Hands-On: oVRshot Is A Competitive Multiplayer Bow And Arrow VR Shooter

I’m honestly not sure why more games like oVRshot haven’t made their way to market yet. Multiplayer shooters have been one of the most popular genres in the early stages of VR and most people agree that the sensation of pulling back an arrow and shooting a bow is amazing inside a VR headset. But despite that, we have woefully few competitive multiplayer bow and arrow games.

The likes of Longbow from The Lab, Twisted Arrow, QuiVR, HoloPoint, and a bunch of others — including Skyrim VR — all prove that shooting a bow is awesome, but none of those let you shoot at each other. That’s where oVRshot comes in.

Due to hit Early Access in a matter of just a few weeks, oVRshot from Window Licker Games pits two teams of futuristic sci-fi archers against one another in a variety of game modes. In the video above you can see me playing two matches of a point-control type mode that was basically King of the Hill.

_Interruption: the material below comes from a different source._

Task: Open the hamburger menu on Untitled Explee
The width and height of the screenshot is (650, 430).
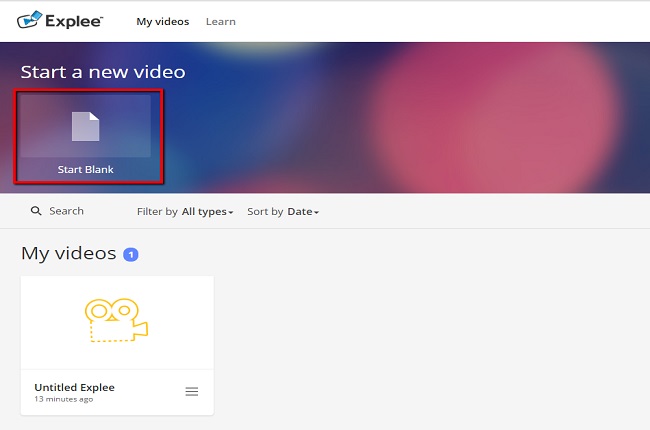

There was only the one map to try for right now and two classes: Offense and Defense. I preferred the Defense class, which could shoot smoke arrows, pop up a shield to block enemy shots, and even fire off a spread arrow that launched several across a wide arc in front of me. Offense had the multi-shot as well, plus a stun arrow and a big bomb that hit a huge area all at once.

Since it’s all team-based, active communication was important, as was keeping enemies occupied with constant shots. If I turned my left wrist around a shield appeared at the end of bow, which was useful for blocking arrows, but it was still tough to not get hit because of how fast the arrows fly.

Movement was a little more abbreviated than I would have liked with a stutter-step style dash/teleport movement system, however it does help enforce a certain degree of pacing. The map we played on had two levels and an announcer would let us know which control point was “active” and available for a team to claim. You only earned points while you controlled one of those beacons.

Shooting felt great. It took a few minutes for me to get used to the velocity and arc of the arrows, but once I did I had a lot of success. I’m taking full credit for why my team won both games during my demo.

I’m looking forward to see how it evolves in Early Access. This is a good foundation, but it needs more game modes, more maps, and more classes to really stand out. Character customization would be a great addition as well.